FangKC wrote: Sat Jun 22, 2019 9:33 pm Meet the A.I. Landlord That’s Building a Single-Family-Home Empire
...
Sean Dobson, Amherst’s CEO, is an imposing Texan data savant who dropped out of college to get into mortgage trading. A decade ago, he made a killing shorting shaky debt during the housing crash. Today he’s adding 1,000 homes a month to his empire with the help of artificial intelligence, using data modeling to make dozens of offers a day on potentially profitable houses. The Main Street homes are a $3.2 billion investment that generates around $300 million in annual rental income, but Dobson harbors far bigger ambitions: “We want to get to 1 million homes in the next 15 years or so,” he says.
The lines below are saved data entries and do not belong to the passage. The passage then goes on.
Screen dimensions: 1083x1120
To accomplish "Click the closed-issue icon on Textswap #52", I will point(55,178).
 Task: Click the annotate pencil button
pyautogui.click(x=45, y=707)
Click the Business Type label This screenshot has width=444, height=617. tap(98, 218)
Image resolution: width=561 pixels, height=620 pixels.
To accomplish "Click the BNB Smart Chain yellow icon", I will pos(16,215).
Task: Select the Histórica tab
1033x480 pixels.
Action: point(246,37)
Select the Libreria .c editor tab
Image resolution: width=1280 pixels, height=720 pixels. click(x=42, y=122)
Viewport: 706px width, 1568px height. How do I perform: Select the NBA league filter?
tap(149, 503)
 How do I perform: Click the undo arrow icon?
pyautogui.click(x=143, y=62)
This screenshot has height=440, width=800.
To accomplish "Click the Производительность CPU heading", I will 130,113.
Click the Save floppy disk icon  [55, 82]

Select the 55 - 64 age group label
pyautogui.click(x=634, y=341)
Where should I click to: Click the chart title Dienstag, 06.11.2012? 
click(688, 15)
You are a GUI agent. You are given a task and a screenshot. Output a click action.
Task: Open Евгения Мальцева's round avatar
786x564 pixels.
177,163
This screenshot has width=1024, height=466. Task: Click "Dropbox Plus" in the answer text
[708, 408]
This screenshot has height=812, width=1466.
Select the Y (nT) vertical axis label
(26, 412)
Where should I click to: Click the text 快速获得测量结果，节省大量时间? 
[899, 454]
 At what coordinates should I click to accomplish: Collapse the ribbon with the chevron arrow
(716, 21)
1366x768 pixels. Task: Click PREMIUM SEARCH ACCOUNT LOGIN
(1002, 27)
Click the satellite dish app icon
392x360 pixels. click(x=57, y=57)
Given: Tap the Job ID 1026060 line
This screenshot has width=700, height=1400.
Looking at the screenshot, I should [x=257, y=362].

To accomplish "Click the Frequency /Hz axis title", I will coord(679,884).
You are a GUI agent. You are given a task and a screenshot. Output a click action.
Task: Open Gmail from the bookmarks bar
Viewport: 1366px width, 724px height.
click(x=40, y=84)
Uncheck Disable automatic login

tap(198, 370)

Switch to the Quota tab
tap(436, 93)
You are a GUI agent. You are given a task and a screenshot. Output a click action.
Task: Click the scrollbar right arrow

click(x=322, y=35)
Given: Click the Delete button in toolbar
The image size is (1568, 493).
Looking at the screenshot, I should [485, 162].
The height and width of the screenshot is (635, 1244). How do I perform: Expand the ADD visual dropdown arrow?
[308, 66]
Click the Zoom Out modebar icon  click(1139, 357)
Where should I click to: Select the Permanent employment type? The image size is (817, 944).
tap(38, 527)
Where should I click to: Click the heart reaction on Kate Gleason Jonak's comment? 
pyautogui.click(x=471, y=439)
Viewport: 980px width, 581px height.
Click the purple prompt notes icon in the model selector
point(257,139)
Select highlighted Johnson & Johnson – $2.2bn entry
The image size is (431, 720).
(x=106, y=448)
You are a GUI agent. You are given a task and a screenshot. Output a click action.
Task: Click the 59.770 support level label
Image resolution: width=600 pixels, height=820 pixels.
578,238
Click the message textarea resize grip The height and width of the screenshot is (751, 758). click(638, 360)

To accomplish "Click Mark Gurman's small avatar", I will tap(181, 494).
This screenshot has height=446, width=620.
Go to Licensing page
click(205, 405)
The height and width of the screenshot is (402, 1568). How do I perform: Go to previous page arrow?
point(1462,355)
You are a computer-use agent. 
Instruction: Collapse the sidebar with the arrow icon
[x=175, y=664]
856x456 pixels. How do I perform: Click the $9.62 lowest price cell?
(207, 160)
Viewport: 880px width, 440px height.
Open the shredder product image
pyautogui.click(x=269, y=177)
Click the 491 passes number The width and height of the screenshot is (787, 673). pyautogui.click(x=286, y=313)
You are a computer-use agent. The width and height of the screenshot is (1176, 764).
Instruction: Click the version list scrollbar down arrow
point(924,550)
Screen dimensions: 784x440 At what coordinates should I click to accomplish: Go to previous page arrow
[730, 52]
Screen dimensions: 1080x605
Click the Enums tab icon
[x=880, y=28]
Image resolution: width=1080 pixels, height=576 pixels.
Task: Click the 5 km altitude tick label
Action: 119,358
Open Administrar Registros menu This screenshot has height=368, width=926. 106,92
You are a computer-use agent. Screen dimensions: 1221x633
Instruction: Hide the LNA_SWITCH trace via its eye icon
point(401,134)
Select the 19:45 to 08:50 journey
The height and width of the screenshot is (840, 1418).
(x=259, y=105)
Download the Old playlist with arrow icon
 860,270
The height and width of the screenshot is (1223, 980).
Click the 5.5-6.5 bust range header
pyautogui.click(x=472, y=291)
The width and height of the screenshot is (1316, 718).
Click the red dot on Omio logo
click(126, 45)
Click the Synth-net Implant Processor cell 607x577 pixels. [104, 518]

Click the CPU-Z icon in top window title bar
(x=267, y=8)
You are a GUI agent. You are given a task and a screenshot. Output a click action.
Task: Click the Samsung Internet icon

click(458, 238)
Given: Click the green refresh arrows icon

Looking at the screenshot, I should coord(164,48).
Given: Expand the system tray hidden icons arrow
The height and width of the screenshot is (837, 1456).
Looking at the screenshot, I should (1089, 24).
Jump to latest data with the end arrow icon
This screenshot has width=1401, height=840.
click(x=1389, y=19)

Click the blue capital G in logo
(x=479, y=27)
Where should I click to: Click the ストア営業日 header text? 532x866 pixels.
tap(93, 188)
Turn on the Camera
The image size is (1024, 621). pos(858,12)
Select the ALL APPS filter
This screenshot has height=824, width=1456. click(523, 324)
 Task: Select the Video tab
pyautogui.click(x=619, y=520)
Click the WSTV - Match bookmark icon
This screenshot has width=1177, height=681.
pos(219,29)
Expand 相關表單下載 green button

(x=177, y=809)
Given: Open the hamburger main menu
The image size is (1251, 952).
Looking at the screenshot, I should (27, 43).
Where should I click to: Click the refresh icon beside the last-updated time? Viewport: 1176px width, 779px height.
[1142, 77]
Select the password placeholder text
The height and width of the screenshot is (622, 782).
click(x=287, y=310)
While that figure reflects as much bravado as realism—it’s more than 60 times the number of homes Amherst owns today—the fact that it’s conceivable shows how much the housing market has changed, and how technology is helping investors profit from those changes.

The rise of the single-family-rental industry reflects profound shifts in the finances and attitudes of America’s families. Homeownership, long a bedrock of financial stability, has become unattainable or undesirable for many middle-income workers—for reasons including tighter lending standards, large college-debt loads, lagging wage growth and savings, and real estate speculators, such as the guy we are profiling in this very article, who outbid would-be owner-occupants to snap up "investment" property and drive prices up broadly. According to ­Yar­deni Research, slightly more than one in three households that would have been buying first homes before the financial crisis is now either renting or still living with their parents.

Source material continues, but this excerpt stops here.